• _What you need to do_: Each line below is to be copied exactly as it appears.

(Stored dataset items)
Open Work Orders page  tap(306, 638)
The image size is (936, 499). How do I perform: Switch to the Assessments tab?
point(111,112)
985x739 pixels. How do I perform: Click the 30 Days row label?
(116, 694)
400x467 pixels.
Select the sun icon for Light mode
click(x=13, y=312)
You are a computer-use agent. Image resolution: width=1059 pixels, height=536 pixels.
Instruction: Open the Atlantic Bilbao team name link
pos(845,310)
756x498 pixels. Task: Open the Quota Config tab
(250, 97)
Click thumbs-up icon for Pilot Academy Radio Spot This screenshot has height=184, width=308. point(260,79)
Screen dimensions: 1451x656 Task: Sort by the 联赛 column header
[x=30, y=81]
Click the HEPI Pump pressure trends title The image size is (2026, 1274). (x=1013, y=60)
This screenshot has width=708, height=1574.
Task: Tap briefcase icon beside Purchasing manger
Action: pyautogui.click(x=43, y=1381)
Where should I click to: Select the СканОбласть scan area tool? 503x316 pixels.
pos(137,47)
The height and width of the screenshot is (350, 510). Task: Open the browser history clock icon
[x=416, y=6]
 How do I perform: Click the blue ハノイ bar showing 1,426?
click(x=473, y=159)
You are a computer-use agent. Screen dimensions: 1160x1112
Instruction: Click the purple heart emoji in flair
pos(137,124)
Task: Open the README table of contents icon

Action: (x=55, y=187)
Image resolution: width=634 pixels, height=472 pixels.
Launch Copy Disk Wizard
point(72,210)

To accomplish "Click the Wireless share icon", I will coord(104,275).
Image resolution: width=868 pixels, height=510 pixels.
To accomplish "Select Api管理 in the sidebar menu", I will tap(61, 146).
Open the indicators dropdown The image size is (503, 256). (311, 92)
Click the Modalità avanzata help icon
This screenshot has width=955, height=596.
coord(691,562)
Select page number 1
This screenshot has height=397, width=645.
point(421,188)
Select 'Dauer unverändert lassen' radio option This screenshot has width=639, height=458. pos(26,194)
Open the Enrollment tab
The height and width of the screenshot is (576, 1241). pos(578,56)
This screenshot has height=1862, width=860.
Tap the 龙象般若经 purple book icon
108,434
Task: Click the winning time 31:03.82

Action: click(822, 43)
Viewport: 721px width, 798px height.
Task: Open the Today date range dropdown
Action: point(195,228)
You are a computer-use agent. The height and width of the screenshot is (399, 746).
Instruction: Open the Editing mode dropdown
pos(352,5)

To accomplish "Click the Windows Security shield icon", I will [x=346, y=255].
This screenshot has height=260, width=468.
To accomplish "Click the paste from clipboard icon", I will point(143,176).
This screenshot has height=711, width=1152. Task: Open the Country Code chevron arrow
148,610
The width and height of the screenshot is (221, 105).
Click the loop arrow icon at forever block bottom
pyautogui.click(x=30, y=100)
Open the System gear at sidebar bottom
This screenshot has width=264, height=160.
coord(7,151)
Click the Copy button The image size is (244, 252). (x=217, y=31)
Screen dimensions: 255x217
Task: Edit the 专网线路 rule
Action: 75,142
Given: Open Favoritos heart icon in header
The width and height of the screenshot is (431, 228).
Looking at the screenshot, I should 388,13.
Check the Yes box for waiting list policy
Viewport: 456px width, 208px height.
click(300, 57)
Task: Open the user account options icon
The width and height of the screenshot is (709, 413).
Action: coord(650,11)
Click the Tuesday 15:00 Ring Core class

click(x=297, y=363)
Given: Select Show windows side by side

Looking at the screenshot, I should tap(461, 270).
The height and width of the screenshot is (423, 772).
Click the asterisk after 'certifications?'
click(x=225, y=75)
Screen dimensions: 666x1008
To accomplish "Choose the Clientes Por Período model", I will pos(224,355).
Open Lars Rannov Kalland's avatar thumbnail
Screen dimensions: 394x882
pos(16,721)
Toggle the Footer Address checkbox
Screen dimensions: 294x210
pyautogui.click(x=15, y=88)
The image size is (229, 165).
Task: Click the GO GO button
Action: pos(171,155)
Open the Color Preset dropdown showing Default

• _Written answer_:
Open Work Orders page  tap(306, 638)
The image size is (936, 499). How do I perform: Switch to the Assessments tab?
point(111,112)
985x739 pixels. How do I perform: Click the 30 Days row label?
(116, 694)
400x467 pixels.
Select the sun icon for Light mode
click(x=13, y=312)
You are a computer-use agent. Image resolution: width=1059 pixels, height=536 pixels.
Instruction: Open the Atlantic Bilbao team name link
pos(845,310)
756x498 pixels. Task: Open the Quota Config tab
(250, 97)
Click thumbs-up icon for Pilot Academy Radio Spot This screenshot has height=184, width=308. point(260,79)
Screen dimensions: 1451x656 Task: Sort by the 联赛 column header
[x=30, y=81]
Click the HEPI Pump pressure trends title The image size is (2026, 1274). (x=1013, y=60)
This screenshot has width=708, height=1574.
Task: Tap briefcase icon beside Purchasing manger
Action: pyautogui.click(x=43, y=1381)
Where should I click to: Select the СканОбласть scan area tool? 503x316 pixels.
pos(137,47)
The height and width of the screenshot is (350, 510). Task: Open the browser history clock icon
[x=416, y=6]
 How do I perform: Click the blue ハノイ bar showing 1,426?
click(x=473, y=159)
You are a computer-use agent. Screen dimensions: 1160x1112
Instruction: Click the purple heart emoji in flair
pos(137,124)
Task: Open the README table of contents icon

Action: (x=55, y=187)
Image resolution: width=634 pixels, height=472 pixels.
Launch Copy Disk Wizard
point(72,210)

To accomplish "Click the Wireless share icon", I will coord(104,275).
Image resolution: width=868 pixels, height=510 pixels.
To accomplish "Select Api管理 in the sidebar menu", I will tap(61, 146).
Open the indicators dropdown The image size is (503, 256). (311, 92)
Click the Modalità avanzata help icon
This screenshot has width=955, height=596.
coord(691,562)
Select page number 1
This screenshot has height=397, width=645.
point(421,188)
Select 'Dauer unverändert lassen' radio option This screenshot has width=639, height=458. pos(26,194)
Open the Enrollment tab
The height and width of the screenshot is (576, 1241). pos(578,56)
This screenshot has height=1862, width=860.
Tap the 龙象般若经 purple book icon
108,434
Task: Click the winning time 31:03.82

Action: click(822, 43)
Viewport: 721px width, 798px height.
Task: Open the Today date range dropdown
Action: point(195,228)
You are a computer-use agent. The height and width of the screenshot is (399, 746).
Instruction: Open the Editing mode dropdown
pos(352,5)

To accomplish "Click the Windows Security shield icon", I will [x=346, y=255].
This screenshot has height=260, width=468.
To accomplish "Click the paste from clipboard icon", I will point(143,176).
This screenshot has height=711, width=1152. Task: Open the Country Code chevron arrow
148,610
The width and height of the screenshot is (221, 105).
Click the loop arrow icon at forever block bottom
pyautogui.click(x=30, y=100)
Open the System gear at sidebar bottom
This screenshot has width=264, height=160.
coord(7,151)
Click the Copy button The image size is (244, 252). (x=217, y=31)
Screen dimensions: 255x217
Task: Edit the 专网线路 rule
Action: 75,142
Given: Open Favoritos heart icon in header
The width and height of the screenshot is (431, 228).
Looking at the screenshot, I should 388,13.
Check the Yes box for waiting list policy
Viewport: 456px width, 208px height.
click(300, 57)
Task: Open the user account options icon
The width and height of the screenshot is (709, 413).
Action: coord(650,11)
Click the Tuesday 15:00 Ring Core class

click(x=297, y=363)
Given: Select Show windows side by side

Looking at the screenshot, I should tap(461, 270).
The height and width of the screenshot is (423, 772).
Click the asterisk after 'certifications?'
click(x=225, y=75)
Screen dimensions: 666x1008
To accomplish "Choose the Clientes Por Período model", I will pos(224,355).
Open Lars Rannov Kalland's avatar thumbnail
Screen dimensions: 394x882
pos(16,721)
Toggle the Footer Address checkbox
Screen dimensions: 294x210
pyautogui.click(x=15, y=88)
The image size is (229, 165).
Task: Click the GO GO button
Action: pos(171,155)
Open the Color Preset dropdown showing Default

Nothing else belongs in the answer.